Tornou-se hábito. Desnudava-me em nossos lençóis, já escrevia às pressas pra levar ao correio, chegar nova carta, e a resposta. Ardente, queimando as mãos do carteiro. Corríamos num frenesi de palavras soltas, de uma ausência de frases. Pontuações, revelações desconexas. Folhas vazias, quase. E nós, ali. Cada um em pontos diferentes do mapa, muito distantes. Em poucos meses chegaria. De navio. Que eu esperasse. Cartas e cartas. Ele, nítido e fugaz. Eu, ali. Esperançosa de sua visita. Mas já com saudades dos envelopes, dos selos, de nossos corpos entrelaçados pelo ir e vir do correio.
Ele ansiava pelo bilhete de partida. A cada semana, nenhuma novidade. Caminhava até o ofício, o bilhete não chegara. Sem previsão. Disfarçávamos, balbuciávamos banalidades, mas a conversa corria à nossa fúria, e lá estávamos. Enxarcados. Eu, de certa forma, alegrava-me, a cada negativa informada pelo burocrata que devia entregar o tal bilhete. Mais cartas. E tantas. De longe, era o homem alto, magro, claro, sem perfume, me tomando em seu corpo.
De perto, quem saberia?
Um bilhete que não chegava, cartas de perdição, um desconhecido. Com referências. Eu poderia antecipar seus passos, às quintas-feiras pela manhã, quando ele caminhava lentamente ao posto para buscar notícias de sua vinda. Às quintas-feiras. Praticamente caminhava ao seu lado, tamanha a proximidade de nossa distância. E se eu fingia sofrer pela falta do bilhete, a malícia de nossa correspondência me encorajava a esperar.

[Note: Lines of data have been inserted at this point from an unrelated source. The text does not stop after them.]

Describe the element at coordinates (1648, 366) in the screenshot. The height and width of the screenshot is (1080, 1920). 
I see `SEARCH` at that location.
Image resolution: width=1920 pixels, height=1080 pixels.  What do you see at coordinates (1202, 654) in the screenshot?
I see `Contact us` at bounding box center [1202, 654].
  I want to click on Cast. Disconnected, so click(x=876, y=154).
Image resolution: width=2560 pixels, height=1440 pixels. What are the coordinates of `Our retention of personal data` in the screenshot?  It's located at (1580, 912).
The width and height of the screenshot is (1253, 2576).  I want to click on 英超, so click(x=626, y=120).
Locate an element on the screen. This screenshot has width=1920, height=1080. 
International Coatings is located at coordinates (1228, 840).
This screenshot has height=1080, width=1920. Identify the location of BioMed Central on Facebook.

Numa das quintas-feiras, o homem do ofício fez um olhar misterioso, abriu a gaveta, puxou o bilhete. Ele, incrédulo, paralizou-se. Sorriu. A caminhada de retorno a casa foi nova, de ar respirado até o fundo. Veria aquelas paisagens pela última vez. Veria a si mesmo pela última vez. Digo, seu personagem. O das cartas. Escreveu-me novamente, anunciando a novidade, feliz. Estranhei, parecia ríspido, objetivo, sem adular-me a todo momento. Eu, caprichosa, entristeci. Comunicou-me, como notícia.
Numa tarde abafada, quando recebi a carta, senti algo no peito. Uma angústia, um aperto, coisa assim. A imagem nítida, à distância, parecia se desmanchar. Sentia as cartas se derreterem, as palavras se dissolverem como tinta fresca, escorrendo pela folha. Borrões, lado a lado.
Sabia de sua volta. Data, hora. O navio deveria partir em tarde ensolarada, de um dia da semana. De novo, paisagem impressionista, cheia de claridade, luz, cores distintas. Belo, suntuoso navio. De longe. Ele, passos rápidos e firmes.
Por alguns dias eu não receberia cartas, notícias, nossa alcova restaria no vazio. Por alguns dias. Esperaria. Esperei. O navio, aquele, não chegou. Nunca nos vimos. Permaneceu na pintura, em pinceladas curtas, paisagem composta por quem vê à distância. Vez, me surpreendi com a tela exposta num parque. Pelo artista que o pegou de relance. Homem alto, magro, cheiro de corpo, pintado a traços. Era o seu passo, sua penumbra, aquela claridade assombrosa com que registrava o prazer. Aquele, das cartas.